Protecting from DMA using the IOMMU
Most modern CPUs have what's called an IOMMU, or In/Out Memory Management Unit. It acts sort of like a firewall for all memory requests, including direct memory access (note that IOMMUs which do not support "interrupt remapping" do not provide adequate protection and can be broken out of). On Intel chips, it is a featured called VT-d. On AMD, it is called AMD-Vi. By default, it does not provide protection from DMA attacks, but with clever configuration, it can. Some specialized operating systems take advantage of this, such as Qubes, which uses the Xen hypervisor to specifically protect from DMA attacks. There's also BitVisor and TreVisor which use the IOMMU to protect encryption keys from being stolen with DMA. You can also use a feature in newer kernels called VFIO which allows you to bind "root PCI devices" to virtual machines, so that if that PCI device gets compromised, the DMA attack is only able to read the memory of the virtual machine, and not of the host. You can extend that in clever ways to protect the host, such as having a headless (non-graphical) virtual machine for each at-risk peripheral, which forwards data to the host when it is received. IOMMUs are a very flexible solution against DMA attacks, but also very complex.

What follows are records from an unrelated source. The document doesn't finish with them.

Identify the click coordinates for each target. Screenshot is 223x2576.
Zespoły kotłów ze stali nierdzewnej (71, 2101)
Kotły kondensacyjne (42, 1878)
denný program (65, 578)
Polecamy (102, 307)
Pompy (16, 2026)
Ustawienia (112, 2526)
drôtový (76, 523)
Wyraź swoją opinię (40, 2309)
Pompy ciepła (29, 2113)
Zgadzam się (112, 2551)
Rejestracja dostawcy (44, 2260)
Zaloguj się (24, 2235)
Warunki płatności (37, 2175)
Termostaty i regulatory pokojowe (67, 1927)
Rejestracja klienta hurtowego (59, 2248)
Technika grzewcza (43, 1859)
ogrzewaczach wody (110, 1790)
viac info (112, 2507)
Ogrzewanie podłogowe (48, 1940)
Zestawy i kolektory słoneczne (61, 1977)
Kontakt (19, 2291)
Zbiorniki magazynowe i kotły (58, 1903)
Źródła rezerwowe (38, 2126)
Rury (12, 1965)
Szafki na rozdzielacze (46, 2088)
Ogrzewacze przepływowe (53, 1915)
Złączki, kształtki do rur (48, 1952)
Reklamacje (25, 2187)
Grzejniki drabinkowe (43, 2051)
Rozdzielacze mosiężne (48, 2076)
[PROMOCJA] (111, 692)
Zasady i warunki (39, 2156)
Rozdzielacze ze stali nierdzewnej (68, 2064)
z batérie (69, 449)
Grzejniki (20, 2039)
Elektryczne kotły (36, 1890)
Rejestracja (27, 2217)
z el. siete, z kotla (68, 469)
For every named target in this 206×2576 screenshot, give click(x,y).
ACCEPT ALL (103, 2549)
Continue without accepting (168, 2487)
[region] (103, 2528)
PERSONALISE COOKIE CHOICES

Depending on your adversary, you may simply want to provide tamper resistance. You can buy inexpensive but high quality epoxy resin and apply it to vulnerable ports and unused PCI slots. Especially if used in combination with removing vulnerable drivers, this will significantly increase your security against any adversary who does not have a lot of time on their hands alone with your system.
You can also protect your system by locking it in a locked computer enclosure, or with chassis intrusion detection. You could seal it off in a room where any unauthorized access to the room causes the entire system to shut down. There are many clever ways to do this, with efficacy depending on your budget. It can range from putting it in a blast-proof bank vault, where any access to the vault shuts the system down automatically (almost perfect protection against DMA and, well, all physical access to the running system), to something fairly cheap, such as using the internal chassis intrusion detector and having the system shut down if anyone opens the chassis up (which would protect against anyone who doesn't drill a hole in it, or carefully remove the resin from any exposed DMA-capable ports) outside the chassis.
Using alternative hardware with a low DMA risk
If you are worried about exploits, you may be thinking that it is a bad idea to even have an Ethernet or Wifi card connected to PCI, because even if those devices do not willingly hand out DMA, if they get hacked, the attacker will have all the abilities the card does, including DMA. Luckily, almost everything can be done over USB now days, which has a much lower chance of being compromised and forced to perform a DMA attack. You can read Cardbus over USB, have Ethernet and Wifi over USB, Bluetooth over USB, you name it. You can additionally reduce your attack surface area by disabling the 3.x USB driver, xhci-hcd. Note that while it is not possible to launch a DMA attack over USB by default, it is not impossible, it's simply much, much harder.